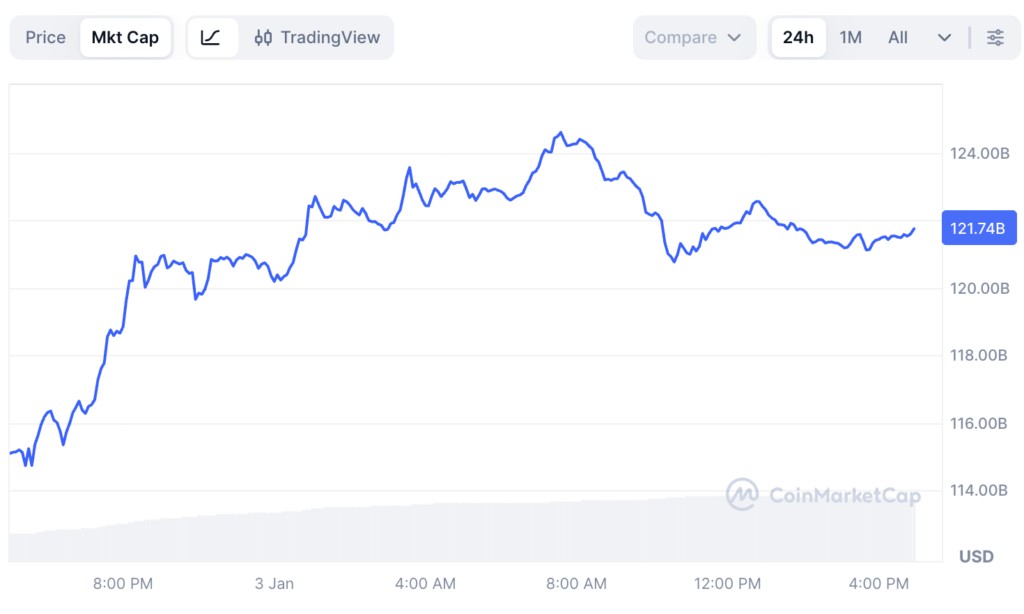1024x614 pixels.
Task: Click the 3 Jan axis label
Action: tap(273, 584)
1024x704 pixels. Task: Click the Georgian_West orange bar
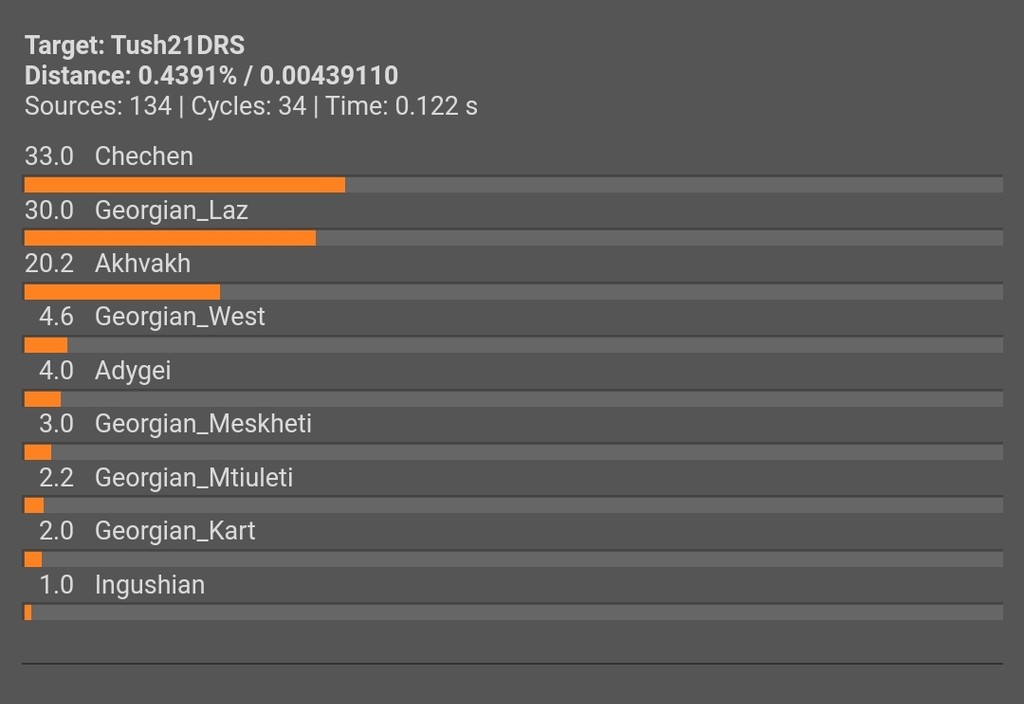click(x=46, y=345)
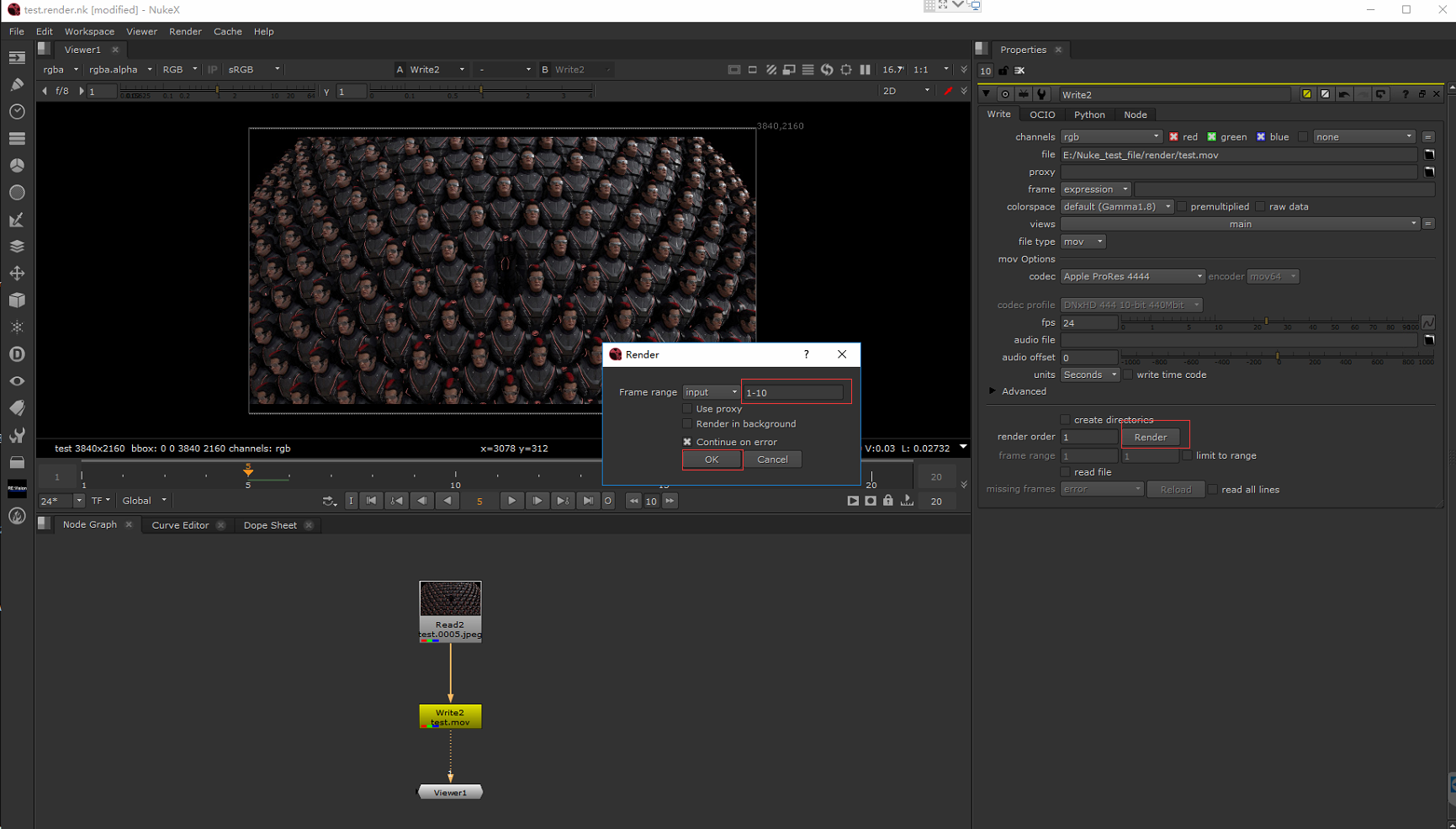Image resolution: width=1456 pixels, height=829 pixels.
Task: Open the Views eye icon in toolbar
Action: pos(17,381)
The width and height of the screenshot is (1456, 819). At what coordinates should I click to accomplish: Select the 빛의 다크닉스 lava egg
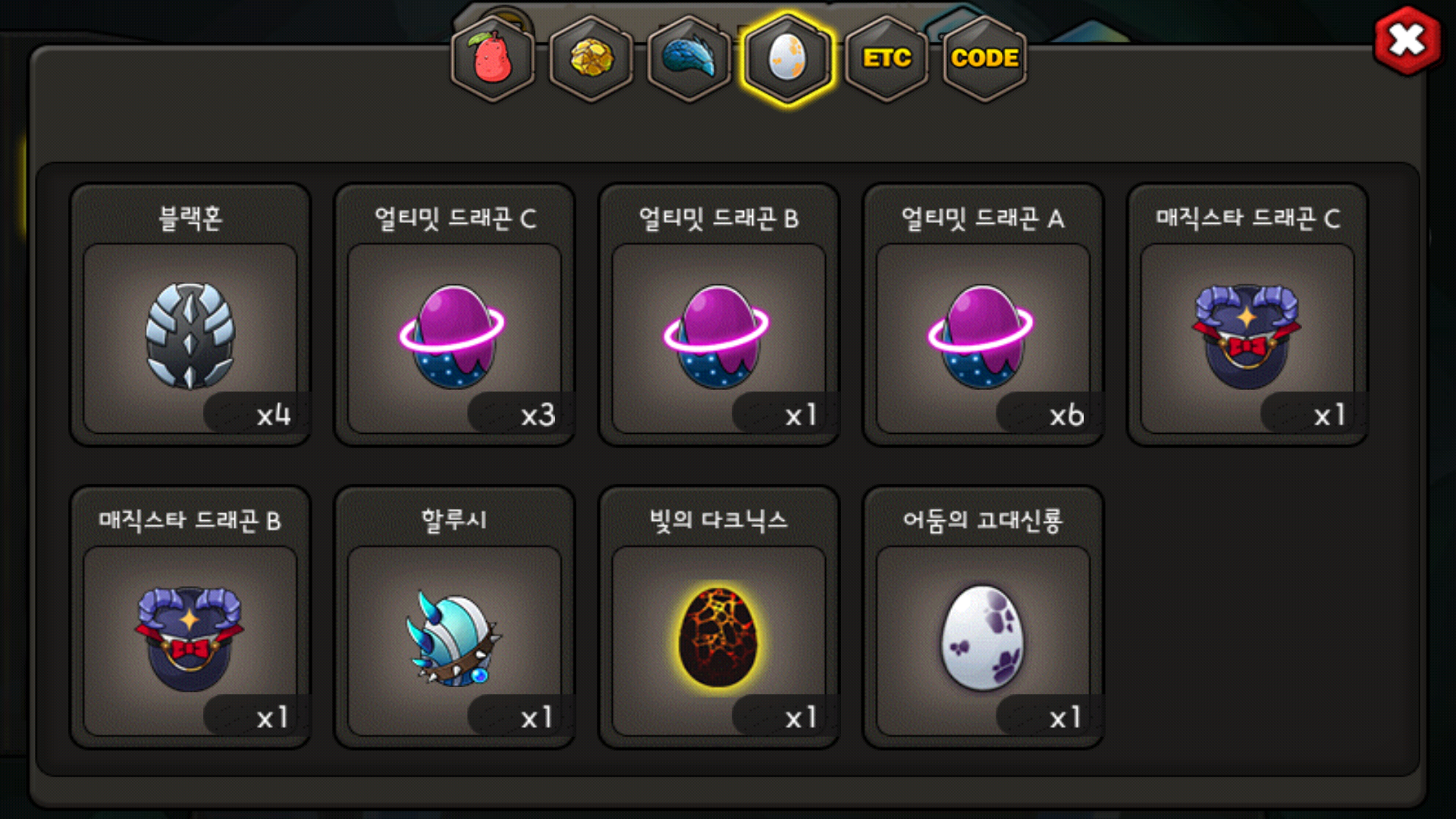717,637
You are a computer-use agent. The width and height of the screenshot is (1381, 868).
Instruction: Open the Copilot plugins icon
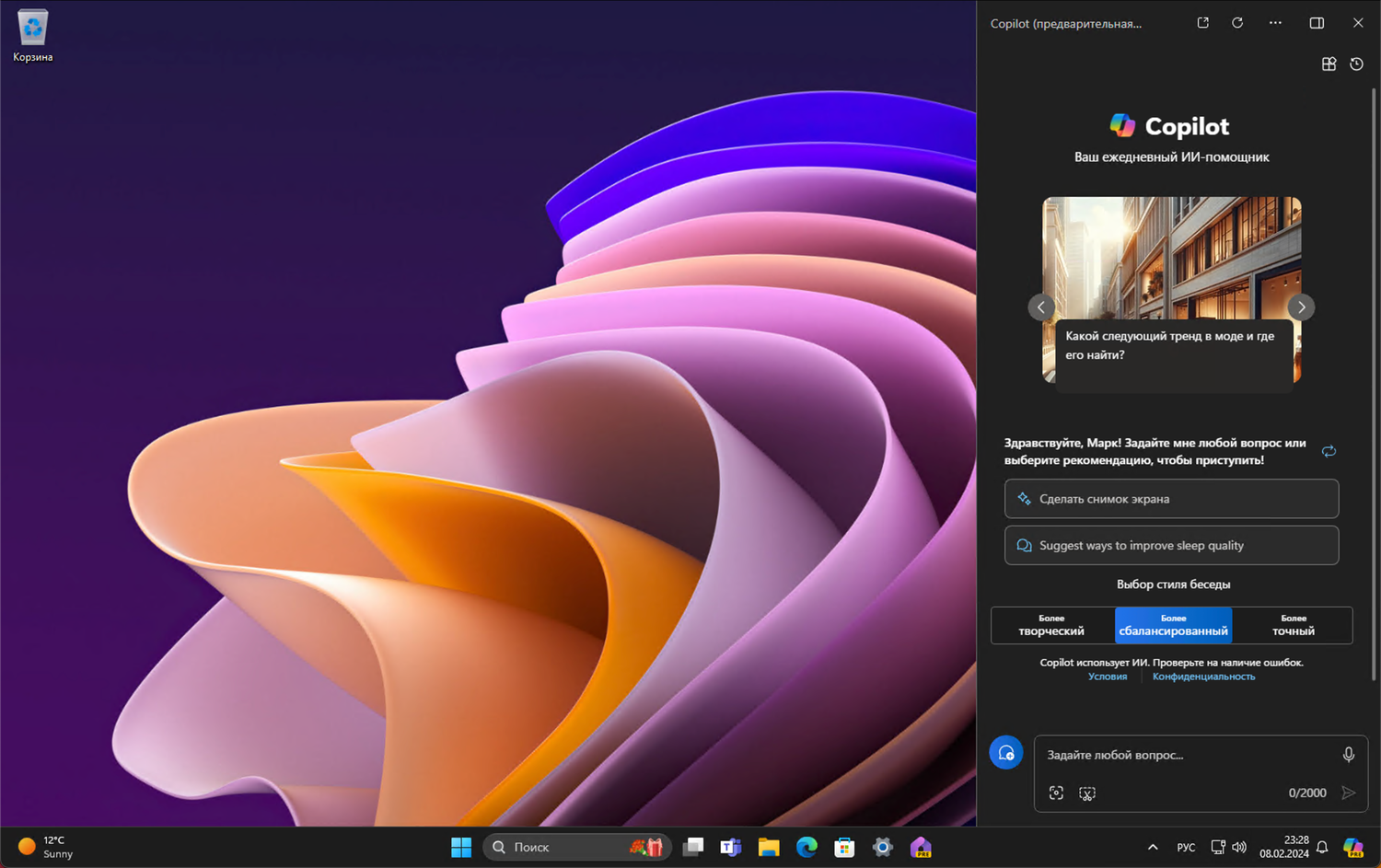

--------

[DIRECTIONS] The lines from the one containing "The width and height of the screenshot is (1456, 819)." through the last line of the data above are to be transcribed exactly, both included, with all pictures left out.

[FINAL ANSWER]
The width and height of the screenshot is (1456, 819). At what coordinates should I click to accomplish: Select the 빛의 다크닉스 lava egg
717,637
You are a computer-use agent. The width and height of the screenshot is (1381, 868).
Instruction: Open the Copilot plugins icon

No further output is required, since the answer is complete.